Request multiple records by ID at once

This has been our most-requested feature and we’re super excited to roll it out! By using the new OR operator, you can request up to 50 entities in a single API call. You can use any ID we support–DOI, ISSN, OpenAlex ID, etc.

Deep paging

Using cursor-based paging, you can now retrieve an infinite number of results (it used to be just the top 10,000). But remember: if you want to download the entire dataset, please use the snapshot, not the API! The snapshot is the exact same data in the exact same format, but much much faster and cheaper for you and us.

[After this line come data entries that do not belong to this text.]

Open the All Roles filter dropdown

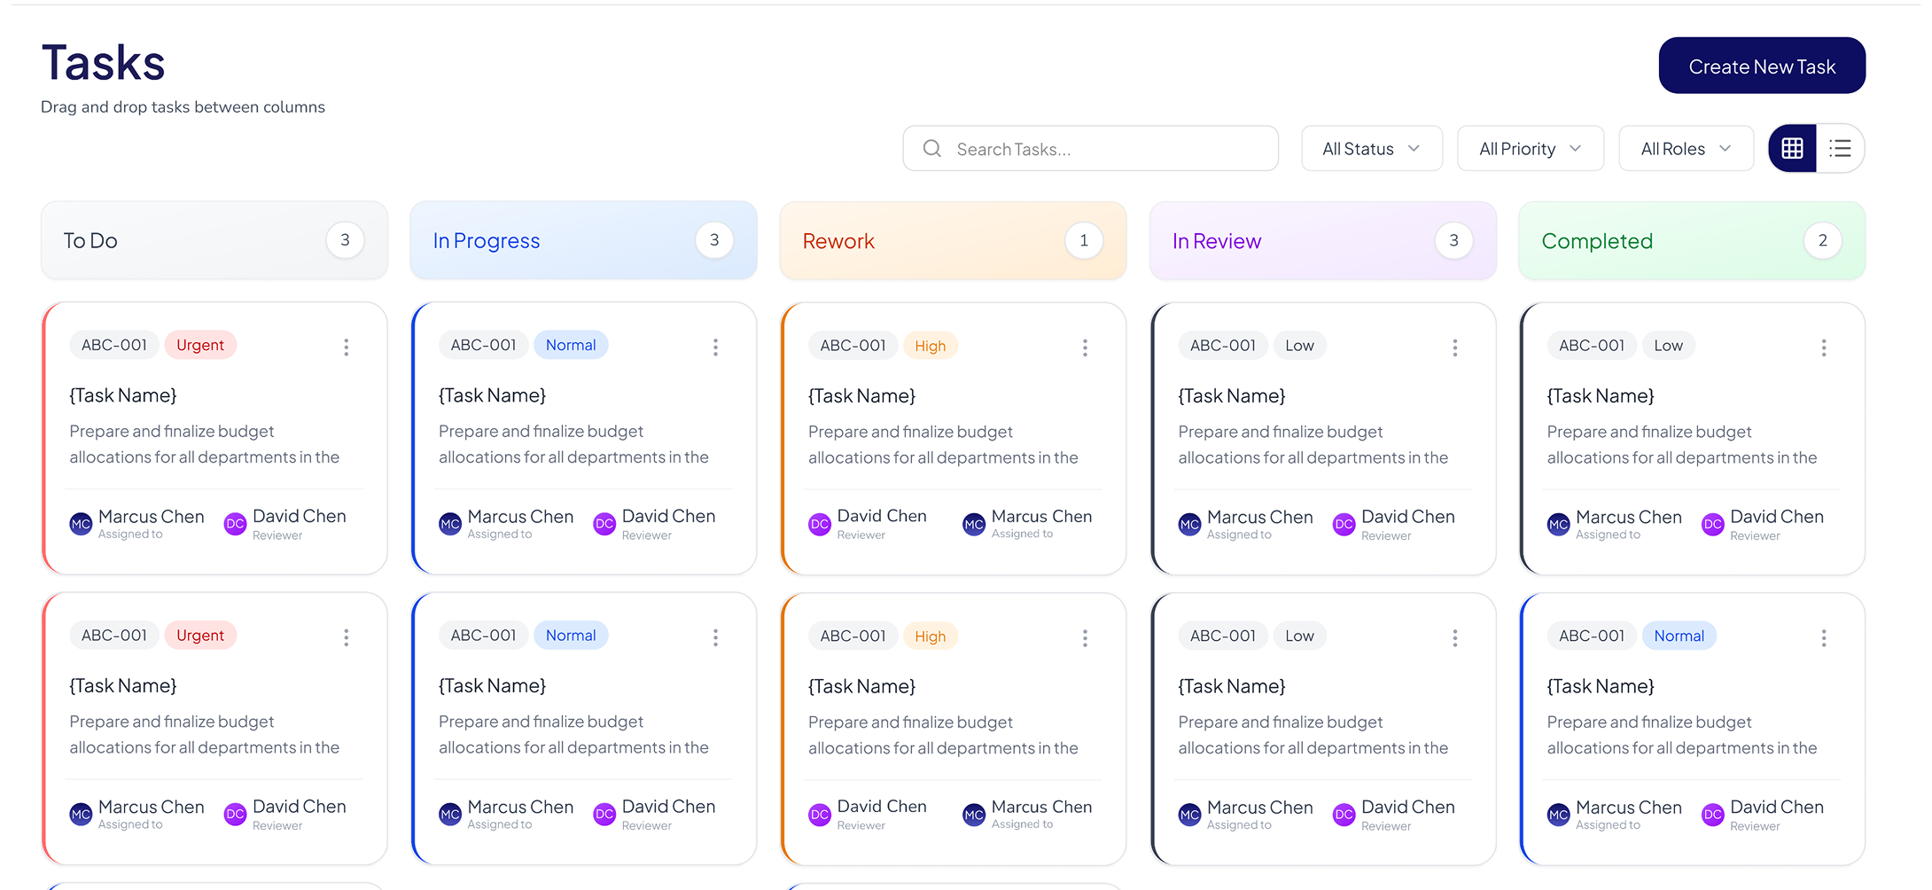point(1686,148)
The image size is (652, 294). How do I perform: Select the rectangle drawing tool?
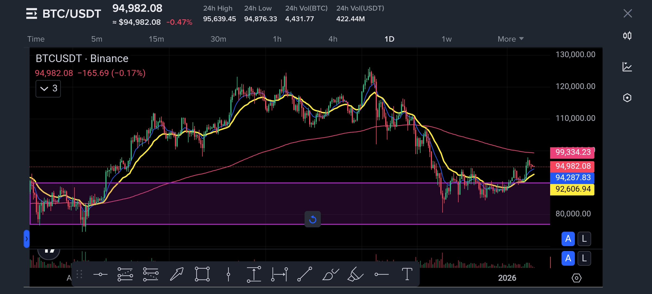pyautogui.click(x=202, y=274)
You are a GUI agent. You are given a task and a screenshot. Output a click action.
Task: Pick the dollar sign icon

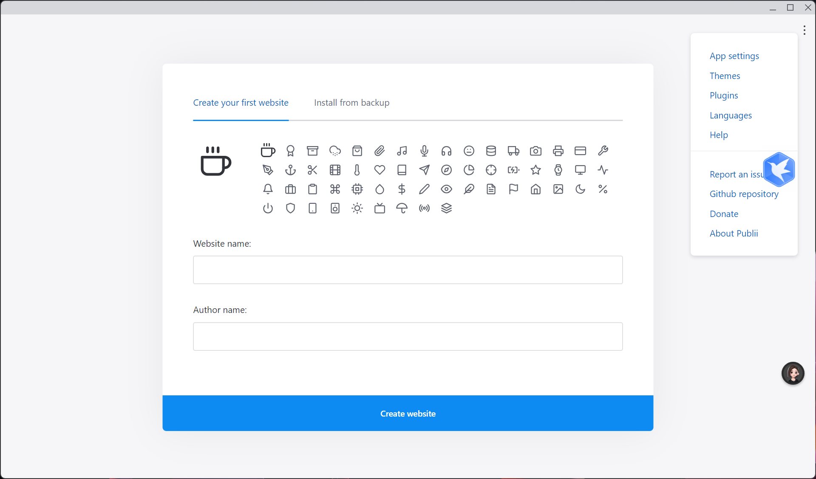point(402,189)
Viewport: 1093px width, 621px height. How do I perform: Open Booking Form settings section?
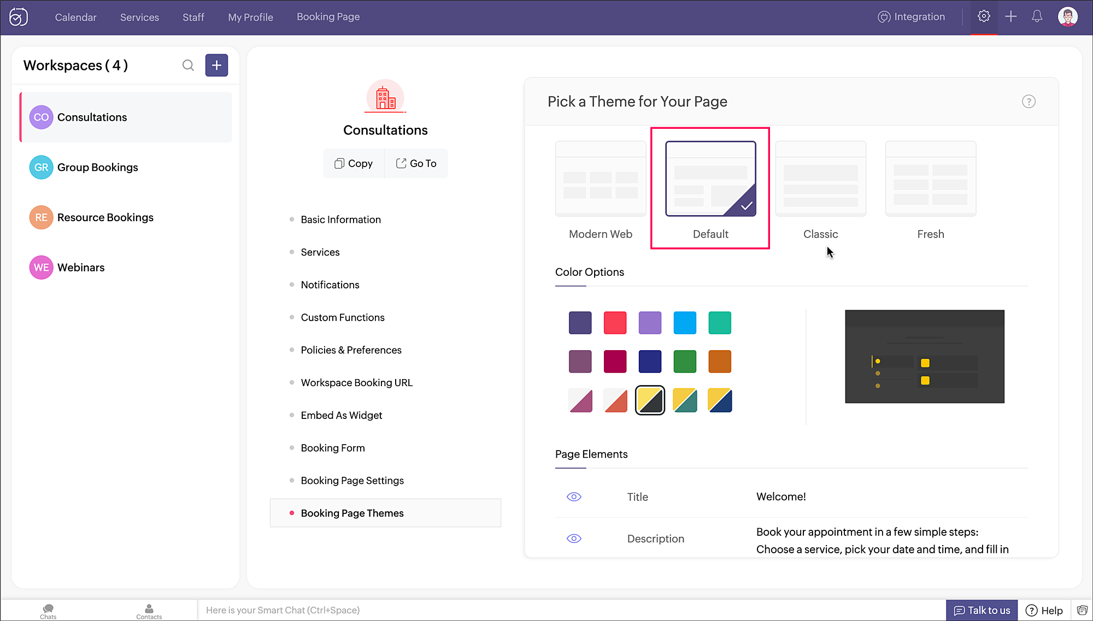point(332,448)
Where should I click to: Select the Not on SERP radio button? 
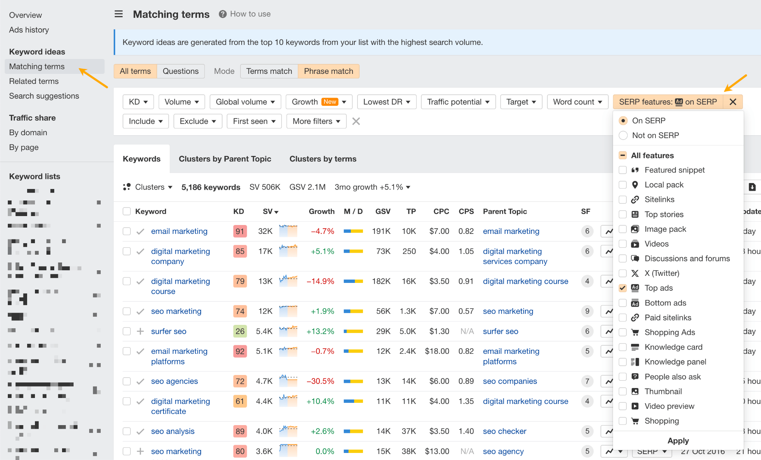click(x=624, y=135)
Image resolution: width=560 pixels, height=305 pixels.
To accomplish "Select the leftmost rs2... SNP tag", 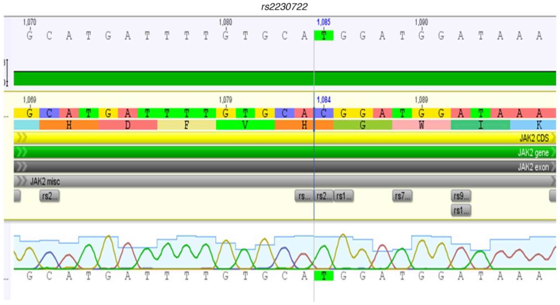I will pyautogui.click(x=49, y=196).
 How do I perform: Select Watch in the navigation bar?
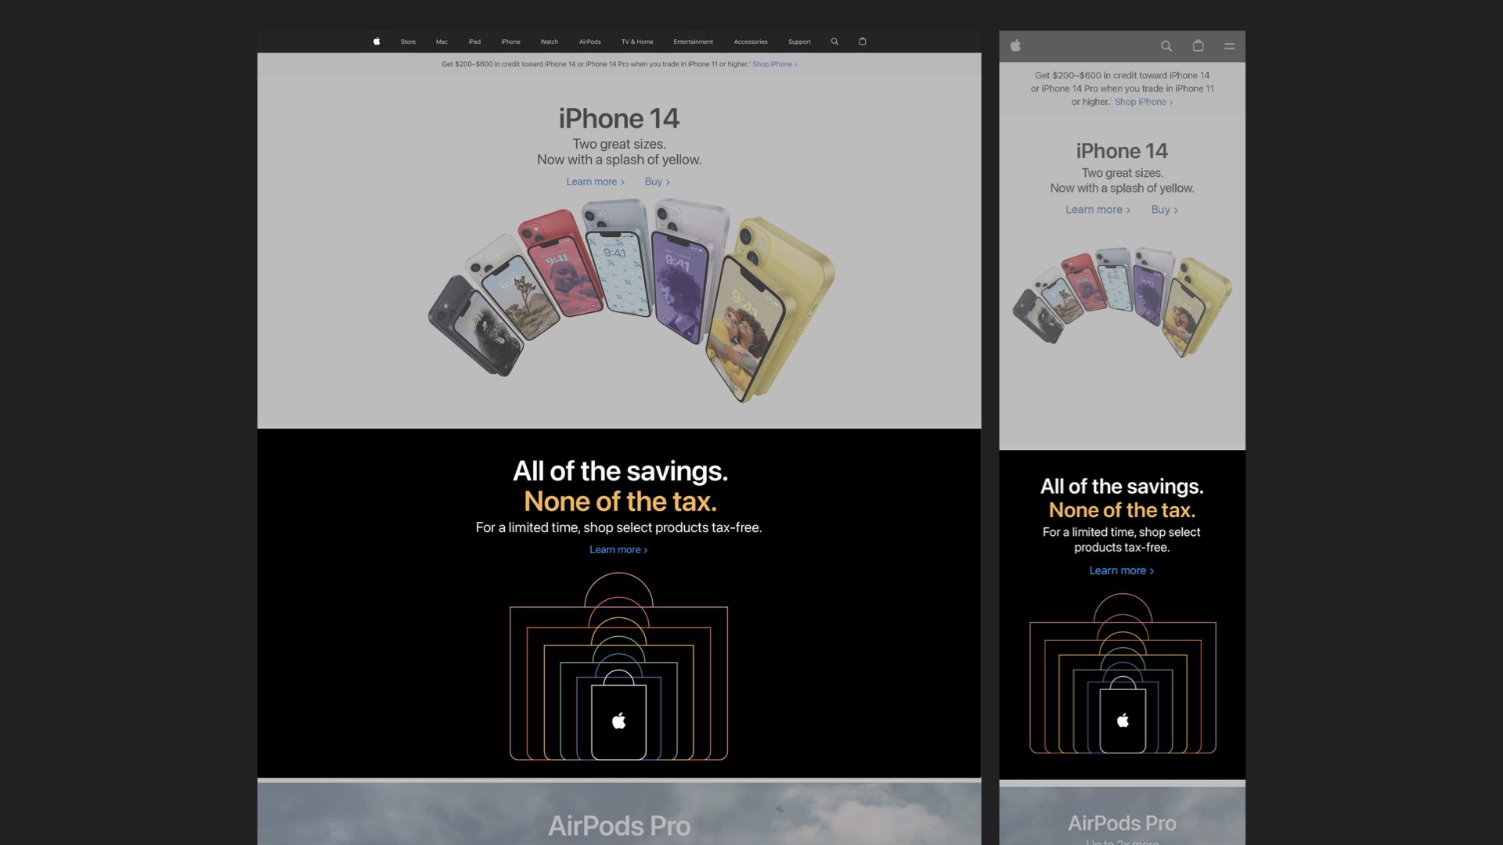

More groups in group_by queries

We now return the top 200 groups (it used to be just the top 50).

New Autocomplete endpoint

Our new autocomplete endpoint dead easy to use our data to power an autocomplete/typeahead widget in your own projects. It works for any of our five entity types (works, authors, venues, institutions, or concepts). If you’ve got users inputting the names of journals, institutions, or other entities, now you can easily let them choose an entity instead of entering free text–and then you can store the ID (ISSN, ROR, whatever) instead of passing strings around everywhere. 

Better docs

In addition to documenting the new features above, we’ve also added lots of new documentation for existing features, addressing our most frequent questions and requests:

Thanks to everyone who’s been in touch to ask for new features, report bugs, and tell us where we can improve (also where we’re doing well, we’re ok with that too).
We’ll continue improving the API and the docs. We’re also putting tons of work into improving the underlying dataset’s accuracy and coverage, and we’re happy to report that we’ve improved a lot on what we inherited from MAG, with more improvements to come. We’ve delayed the launch of the full web UI, but expect that in the summer…we are so excited about all the possibilities that’s going to open up.